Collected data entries

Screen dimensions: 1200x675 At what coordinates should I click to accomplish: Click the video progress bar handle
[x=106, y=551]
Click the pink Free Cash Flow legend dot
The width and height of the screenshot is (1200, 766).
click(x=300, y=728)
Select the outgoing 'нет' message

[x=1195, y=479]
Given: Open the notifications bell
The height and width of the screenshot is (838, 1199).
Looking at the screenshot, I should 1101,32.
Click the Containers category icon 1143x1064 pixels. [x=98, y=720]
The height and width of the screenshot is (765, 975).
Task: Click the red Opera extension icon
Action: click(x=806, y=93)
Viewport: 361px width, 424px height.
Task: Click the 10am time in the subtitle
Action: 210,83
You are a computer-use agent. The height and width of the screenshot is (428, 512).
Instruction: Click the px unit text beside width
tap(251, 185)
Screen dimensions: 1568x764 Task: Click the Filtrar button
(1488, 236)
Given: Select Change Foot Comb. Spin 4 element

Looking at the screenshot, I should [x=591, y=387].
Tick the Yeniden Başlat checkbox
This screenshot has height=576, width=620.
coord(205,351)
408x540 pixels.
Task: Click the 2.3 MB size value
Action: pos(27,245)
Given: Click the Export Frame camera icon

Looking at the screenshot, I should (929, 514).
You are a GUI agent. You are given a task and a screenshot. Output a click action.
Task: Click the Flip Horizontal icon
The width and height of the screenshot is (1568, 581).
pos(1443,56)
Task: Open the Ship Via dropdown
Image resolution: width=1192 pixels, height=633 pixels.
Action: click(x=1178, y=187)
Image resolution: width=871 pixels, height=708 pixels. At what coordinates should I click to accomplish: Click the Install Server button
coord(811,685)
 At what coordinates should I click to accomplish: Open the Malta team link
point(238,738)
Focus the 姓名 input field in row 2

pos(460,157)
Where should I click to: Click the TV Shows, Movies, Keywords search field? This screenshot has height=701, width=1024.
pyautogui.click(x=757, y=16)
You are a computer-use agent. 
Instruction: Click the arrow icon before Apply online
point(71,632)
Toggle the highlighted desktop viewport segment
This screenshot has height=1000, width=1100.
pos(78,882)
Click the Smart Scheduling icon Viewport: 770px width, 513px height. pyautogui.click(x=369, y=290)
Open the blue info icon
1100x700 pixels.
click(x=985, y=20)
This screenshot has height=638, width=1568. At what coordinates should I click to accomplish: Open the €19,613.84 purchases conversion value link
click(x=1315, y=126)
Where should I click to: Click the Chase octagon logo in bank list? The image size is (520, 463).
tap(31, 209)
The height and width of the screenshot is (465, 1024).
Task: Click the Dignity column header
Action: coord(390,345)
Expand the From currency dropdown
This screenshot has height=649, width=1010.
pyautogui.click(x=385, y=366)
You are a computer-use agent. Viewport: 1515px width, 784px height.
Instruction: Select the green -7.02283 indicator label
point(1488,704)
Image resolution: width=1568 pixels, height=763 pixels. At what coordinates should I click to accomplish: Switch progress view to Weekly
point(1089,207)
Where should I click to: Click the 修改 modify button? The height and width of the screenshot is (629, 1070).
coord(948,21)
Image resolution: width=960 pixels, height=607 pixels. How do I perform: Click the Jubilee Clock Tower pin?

Task requirements ▸ Print exactly the lines that run from the line containing "Where should I click to: Click the 修改" to the end of the data, both ends included.

Response for this exercise ▸
Where should I click to: Click the 修改 modify button? The height and width of the screenshot is (629, 1070).
coord(948,21)
Image resolution: width=960 pixels, height=607 pixels. How do I perform: Click the Jubilee Clock Tower pin?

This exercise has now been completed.